_Task requirements_
Go to the line that contains "You are a computer-use". Restate that line and each one after it exactly, through the end of the records, without pictures.

_Listed records_
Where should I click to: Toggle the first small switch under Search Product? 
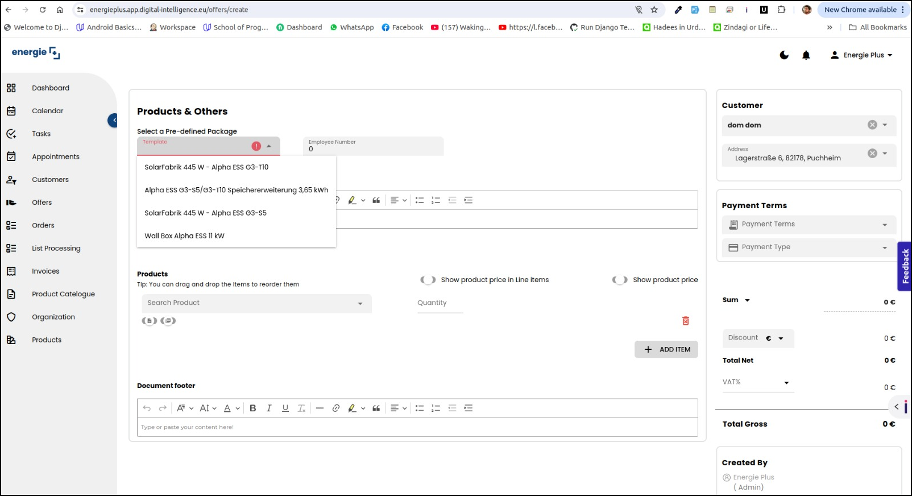click(150, 321)
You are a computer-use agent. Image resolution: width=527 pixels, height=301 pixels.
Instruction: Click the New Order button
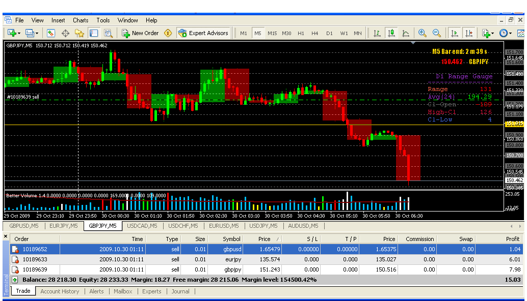(x=140, y=33)
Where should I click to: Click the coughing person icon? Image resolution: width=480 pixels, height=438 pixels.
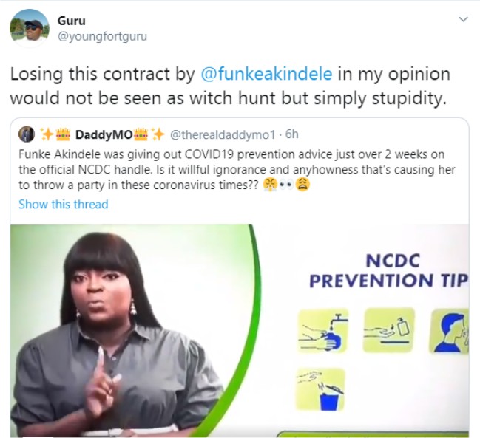click(x=449, y=331)
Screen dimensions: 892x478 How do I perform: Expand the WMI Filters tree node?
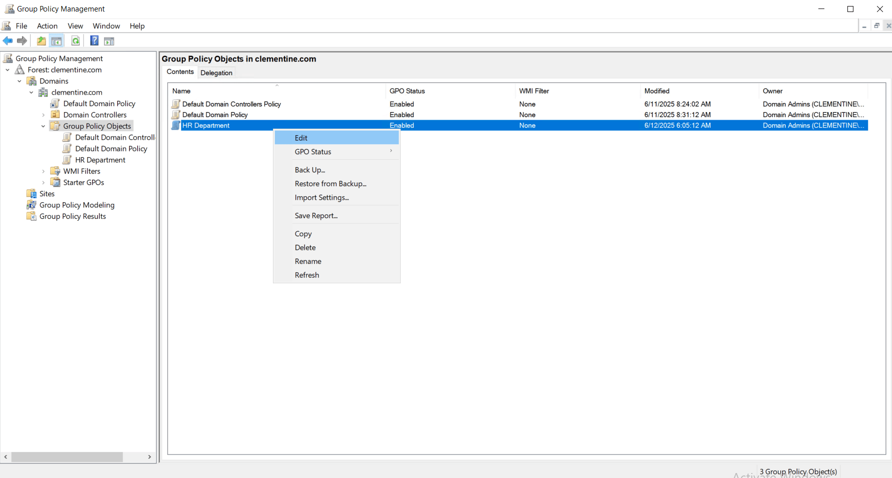click(43, 171)
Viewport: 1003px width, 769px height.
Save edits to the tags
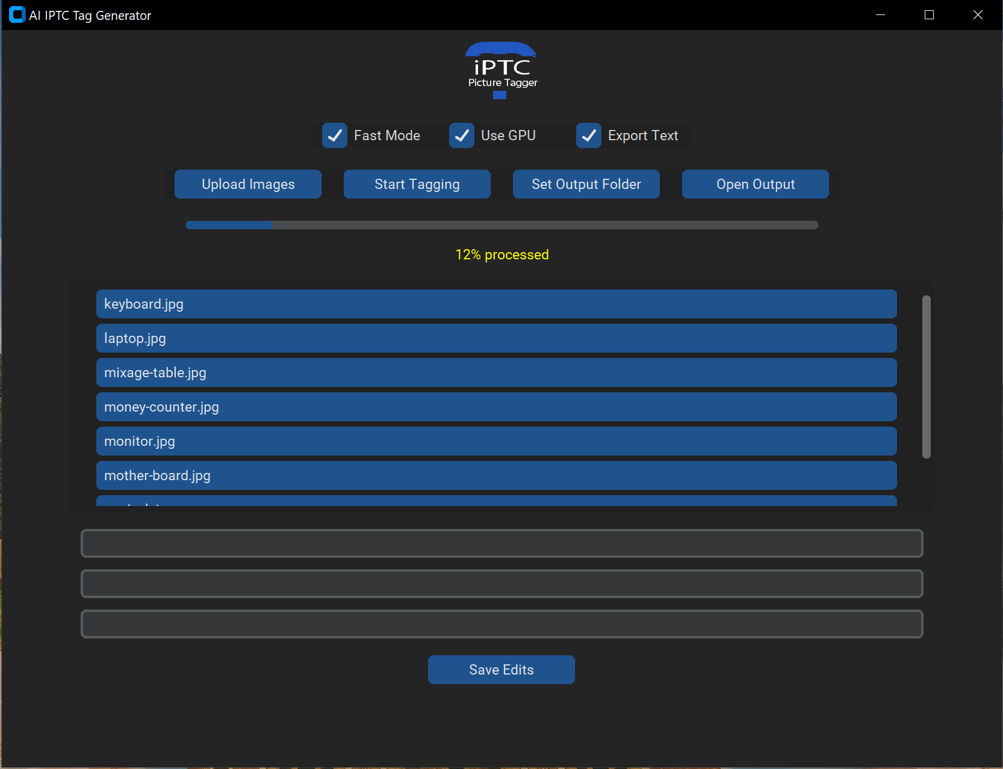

_Solved exercise_
You are a computer-use agent. Image resolution: width=527 pixels, height=301 pixels.
Instruction: Click the New Order button
(x=140, y=33)
Where should I click to: Click the coughing person icon? Image resolution: width=480 pixels, height=438 pixels.
click(x=449, y=331)
Screen dimensions: 892x478 How do I perform: Expand the WMI Filters tree node?
click(43, 171)
Viewport: 1003px width, 769px height.
Save edits to the tags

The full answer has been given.